_Set problem_
Put the material below into a numbered list, starting with its first line and going on through the line with "center [454, 78].", and leave out any blank lines.
▼▼▼
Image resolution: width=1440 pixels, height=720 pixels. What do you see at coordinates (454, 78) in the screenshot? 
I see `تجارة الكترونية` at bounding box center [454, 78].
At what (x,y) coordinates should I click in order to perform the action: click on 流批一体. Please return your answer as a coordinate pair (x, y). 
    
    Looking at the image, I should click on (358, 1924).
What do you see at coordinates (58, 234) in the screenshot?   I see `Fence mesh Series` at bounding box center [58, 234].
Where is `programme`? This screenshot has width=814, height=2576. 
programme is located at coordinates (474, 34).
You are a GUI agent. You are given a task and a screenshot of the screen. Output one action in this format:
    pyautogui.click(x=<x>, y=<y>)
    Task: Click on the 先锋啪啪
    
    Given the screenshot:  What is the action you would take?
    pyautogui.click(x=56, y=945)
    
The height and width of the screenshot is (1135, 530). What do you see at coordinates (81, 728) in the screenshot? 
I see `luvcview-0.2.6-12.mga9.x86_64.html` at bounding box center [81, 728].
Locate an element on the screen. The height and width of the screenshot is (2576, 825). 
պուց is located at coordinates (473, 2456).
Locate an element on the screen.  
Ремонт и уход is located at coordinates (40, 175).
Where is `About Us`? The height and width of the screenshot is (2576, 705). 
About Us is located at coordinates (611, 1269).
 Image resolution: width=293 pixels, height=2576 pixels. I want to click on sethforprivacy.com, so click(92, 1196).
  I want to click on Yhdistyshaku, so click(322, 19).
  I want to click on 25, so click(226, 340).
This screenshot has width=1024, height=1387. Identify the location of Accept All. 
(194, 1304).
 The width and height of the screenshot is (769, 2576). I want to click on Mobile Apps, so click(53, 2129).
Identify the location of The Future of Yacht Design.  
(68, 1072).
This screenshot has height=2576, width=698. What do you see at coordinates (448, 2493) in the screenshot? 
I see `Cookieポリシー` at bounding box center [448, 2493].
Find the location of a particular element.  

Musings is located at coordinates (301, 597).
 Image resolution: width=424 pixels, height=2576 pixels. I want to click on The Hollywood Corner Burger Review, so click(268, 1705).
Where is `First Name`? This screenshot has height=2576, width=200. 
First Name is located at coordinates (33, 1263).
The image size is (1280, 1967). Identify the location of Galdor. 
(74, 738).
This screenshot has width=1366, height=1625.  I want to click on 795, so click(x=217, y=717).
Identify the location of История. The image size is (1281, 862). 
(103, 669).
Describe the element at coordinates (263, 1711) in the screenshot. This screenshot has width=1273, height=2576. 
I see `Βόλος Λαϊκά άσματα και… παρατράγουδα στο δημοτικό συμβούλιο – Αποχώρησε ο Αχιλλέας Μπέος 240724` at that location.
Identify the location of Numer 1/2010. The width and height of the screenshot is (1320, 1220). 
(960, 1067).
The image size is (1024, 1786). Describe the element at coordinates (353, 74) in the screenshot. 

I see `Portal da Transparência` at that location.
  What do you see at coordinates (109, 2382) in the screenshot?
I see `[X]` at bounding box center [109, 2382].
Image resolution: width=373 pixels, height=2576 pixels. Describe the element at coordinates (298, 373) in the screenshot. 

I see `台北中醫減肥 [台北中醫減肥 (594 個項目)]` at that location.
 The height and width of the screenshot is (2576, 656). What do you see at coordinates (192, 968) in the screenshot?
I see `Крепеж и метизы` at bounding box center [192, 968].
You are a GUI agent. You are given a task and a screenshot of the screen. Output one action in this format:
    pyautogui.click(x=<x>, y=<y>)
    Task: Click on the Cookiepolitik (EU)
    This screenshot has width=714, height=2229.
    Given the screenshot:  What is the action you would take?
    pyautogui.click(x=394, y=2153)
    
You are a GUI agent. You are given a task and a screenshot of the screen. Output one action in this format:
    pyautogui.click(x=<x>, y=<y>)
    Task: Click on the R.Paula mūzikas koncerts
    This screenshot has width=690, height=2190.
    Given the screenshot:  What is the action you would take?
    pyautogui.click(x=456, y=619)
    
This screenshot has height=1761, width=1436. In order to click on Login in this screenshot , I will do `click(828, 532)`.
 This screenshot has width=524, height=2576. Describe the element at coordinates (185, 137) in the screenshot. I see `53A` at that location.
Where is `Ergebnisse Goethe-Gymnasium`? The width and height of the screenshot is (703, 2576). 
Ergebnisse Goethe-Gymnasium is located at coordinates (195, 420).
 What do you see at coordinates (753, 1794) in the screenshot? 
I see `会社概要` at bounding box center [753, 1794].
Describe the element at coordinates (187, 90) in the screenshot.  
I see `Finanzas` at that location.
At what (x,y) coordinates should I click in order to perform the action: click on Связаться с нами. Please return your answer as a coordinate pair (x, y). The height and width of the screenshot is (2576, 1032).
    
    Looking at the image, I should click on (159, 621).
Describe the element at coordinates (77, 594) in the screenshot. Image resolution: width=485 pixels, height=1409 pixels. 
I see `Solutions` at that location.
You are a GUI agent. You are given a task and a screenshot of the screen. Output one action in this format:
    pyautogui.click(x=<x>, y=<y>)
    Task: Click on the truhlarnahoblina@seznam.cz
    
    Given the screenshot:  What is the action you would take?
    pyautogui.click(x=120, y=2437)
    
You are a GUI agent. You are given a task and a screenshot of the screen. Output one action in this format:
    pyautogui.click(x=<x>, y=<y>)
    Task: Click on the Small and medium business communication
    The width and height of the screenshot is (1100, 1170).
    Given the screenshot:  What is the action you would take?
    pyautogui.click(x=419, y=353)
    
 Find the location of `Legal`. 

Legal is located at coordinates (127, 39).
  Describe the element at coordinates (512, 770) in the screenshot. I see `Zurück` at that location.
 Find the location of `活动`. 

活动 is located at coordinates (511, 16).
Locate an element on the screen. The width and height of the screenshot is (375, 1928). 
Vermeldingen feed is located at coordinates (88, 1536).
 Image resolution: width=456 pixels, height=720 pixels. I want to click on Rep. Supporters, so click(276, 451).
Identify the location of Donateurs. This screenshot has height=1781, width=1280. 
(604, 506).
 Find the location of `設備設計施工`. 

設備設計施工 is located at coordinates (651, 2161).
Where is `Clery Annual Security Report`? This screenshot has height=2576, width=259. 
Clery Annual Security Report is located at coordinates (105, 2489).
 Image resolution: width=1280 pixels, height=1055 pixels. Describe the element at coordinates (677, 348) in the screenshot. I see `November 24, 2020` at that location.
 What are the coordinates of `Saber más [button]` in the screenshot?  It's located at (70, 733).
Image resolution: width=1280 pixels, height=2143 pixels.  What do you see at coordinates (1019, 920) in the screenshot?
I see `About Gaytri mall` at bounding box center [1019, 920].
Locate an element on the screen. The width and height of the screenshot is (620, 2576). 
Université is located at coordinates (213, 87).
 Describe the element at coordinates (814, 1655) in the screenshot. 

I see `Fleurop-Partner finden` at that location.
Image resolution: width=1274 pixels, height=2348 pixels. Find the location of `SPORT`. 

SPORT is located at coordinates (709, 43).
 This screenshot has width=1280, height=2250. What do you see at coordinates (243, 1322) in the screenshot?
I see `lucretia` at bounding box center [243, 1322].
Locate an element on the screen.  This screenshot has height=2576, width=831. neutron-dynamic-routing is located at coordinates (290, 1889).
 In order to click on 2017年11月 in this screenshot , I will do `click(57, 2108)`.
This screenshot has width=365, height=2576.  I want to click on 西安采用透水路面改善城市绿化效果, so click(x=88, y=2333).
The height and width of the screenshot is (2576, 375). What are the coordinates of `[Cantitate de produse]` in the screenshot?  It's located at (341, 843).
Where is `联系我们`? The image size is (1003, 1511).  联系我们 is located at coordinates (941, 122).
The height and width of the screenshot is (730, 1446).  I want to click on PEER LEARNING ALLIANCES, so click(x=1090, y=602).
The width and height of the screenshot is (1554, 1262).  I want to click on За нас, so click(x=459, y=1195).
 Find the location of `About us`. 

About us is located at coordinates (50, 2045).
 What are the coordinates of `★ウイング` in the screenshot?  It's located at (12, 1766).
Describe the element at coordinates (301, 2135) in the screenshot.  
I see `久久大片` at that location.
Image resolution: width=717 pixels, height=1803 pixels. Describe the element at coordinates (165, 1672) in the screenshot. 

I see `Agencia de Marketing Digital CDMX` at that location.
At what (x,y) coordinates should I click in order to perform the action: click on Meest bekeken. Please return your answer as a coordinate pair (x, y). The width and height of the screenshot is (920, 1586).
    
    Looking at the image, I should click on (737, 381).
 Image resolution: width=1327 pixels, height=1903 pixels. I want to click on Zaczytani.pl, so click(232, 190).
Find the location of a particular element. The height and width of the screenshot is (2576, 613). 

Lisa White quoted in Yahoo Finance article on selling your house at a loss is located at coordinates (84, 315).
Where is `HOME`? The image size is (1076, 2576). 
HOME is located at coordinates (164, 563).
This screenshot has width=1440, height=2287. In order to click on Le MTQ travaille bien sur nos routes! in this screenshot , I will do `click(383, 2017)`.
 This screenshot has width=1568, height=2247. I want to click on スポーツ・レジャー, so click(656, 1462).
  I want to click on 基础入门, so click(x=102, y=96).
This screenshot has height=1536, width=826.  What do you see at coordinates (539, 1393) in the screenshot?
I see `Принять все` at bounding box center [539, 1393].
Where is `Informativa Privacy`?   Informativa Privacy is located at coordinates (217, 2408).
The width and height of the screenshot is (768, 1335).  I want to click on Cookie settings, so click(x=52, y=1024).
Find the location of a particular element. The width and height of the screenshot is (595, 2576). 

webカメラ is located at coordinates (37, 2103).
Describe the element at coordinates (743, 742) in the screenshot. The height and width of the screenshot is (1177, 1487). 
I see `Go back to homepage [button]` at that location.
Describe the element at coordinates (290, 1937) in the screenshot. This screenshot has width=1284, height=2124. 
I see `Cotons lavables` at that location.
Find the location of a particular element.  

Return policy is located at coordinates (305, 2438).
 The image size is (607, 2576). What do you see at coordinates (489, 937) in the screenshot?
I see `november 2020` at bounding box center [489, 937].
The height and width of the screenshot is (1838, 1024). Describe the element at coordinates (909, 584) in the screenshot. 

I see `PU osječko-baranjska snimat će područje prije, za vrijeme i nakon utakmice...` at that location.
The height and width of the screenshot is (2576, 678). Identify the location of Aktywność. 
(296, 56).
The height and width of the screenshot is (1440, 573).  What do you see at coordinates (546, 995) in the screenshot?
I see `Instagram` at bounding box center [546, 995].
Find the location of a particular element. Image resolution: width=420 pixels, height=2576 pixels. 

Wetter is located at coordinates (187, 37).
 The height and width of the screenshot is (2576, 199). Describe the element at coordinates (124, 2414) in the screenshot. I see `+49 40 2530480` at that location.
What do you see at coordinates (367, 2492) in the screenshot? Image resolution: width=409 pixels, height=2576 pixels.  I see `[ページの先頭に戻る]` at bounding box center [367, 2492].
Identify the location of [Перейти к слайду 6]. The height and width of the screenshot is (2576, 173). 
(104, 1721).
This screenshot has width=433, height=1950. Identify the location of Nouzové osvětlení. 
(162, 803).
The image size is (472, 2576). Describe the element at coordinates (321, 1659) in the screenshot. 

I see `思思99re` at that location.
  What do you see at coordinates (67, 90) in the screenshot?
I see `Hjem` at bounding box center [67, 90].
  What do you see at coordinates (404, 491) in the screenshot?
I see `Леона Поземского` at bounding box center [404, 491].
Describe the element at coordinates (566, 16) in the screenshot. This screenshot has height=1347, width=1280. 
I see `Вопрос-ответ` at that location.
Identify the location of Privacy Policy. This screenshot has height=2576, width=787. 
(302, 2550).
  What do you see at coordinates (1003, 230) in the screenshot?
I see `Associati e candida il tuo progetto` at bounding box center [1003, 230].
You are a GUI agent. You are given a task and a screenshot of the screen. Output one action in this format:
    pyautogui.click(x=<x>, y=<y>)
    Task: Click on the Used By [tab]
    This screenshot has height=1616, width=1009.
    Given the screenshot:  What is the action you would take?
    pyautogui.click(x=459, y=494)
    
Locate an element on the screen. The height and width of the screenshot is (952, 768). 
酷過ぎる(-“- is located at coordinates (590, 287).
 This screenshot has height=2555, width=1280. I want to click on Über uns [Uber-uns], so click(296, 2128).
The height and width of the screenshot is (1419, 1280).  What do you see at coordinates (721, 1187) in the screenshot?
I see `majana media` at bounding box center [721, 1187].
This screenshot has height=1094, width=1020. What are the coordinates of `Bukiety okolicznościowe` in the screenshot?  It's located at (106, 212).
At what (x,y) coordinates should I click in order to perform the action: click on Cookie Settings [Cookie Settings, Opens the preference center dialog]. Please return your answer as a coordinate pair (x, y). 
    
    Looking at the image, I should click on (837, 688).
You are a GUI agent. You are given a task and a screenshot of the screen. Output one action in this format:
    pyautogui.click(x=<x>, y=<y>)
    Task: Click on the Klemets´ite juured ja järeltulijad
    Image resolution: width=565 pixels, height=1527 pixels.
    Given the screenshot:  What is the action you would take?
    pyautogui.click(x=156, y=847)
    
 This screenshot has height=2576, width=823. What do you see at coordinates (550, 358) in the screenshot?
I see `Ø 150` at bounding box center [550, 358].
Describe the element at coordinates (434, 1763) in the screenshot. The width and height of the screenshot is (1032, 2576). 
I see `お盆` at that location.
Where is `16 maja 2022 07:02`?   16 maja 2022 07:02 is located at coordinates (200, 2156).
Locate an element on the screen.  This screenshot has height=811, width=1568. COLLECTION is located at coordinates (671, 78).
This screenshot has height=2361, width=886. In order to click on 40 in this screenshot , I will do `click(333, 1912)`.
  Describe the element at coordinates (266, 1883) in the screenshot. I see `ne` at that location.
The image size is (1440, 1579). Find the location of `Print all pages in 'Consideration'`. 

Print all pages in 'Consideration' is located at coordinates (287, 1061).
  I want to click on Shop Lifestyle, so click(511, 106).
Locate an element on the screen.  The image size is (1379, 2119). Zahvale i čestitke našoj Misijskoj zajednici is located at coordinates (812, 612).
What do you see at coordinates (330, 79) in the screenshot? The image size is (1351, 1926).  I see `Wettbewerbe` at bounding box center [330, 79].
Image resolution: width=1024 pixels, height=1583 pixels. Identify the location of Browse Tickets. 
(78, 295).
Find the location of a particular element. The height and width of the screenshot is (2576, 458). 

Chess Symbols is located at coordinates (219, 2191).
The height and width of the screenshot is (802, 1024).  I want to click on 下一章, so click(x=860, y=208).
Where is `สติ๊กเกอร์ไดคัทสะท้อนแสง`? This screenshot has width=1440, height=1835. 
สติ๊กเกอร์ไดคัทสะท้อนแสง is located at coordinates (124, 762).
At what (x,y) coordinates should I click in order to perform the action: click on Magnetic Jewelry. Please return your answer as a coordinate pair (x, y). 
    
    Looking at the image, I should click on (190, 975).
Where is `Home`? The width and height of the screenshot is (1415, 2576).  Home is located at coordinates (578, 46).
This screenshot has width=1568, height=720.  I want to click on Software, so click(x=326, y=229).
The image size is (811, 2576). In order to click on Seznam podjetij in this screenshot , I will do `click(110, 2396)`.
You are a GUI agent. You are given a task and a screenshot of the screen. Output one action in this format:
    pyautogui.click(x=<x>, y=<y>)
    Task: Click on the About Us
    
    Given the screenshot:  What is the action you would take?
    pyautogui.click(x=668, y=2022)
▲▲▲
_Task answer_
1. Image resolution: width=1440 pixels, height=720 pixels. What do you see at coordinates (454, 78) in the screenshot? 
2. I see `تجارة الكترونية` at bounding box center [454, 78].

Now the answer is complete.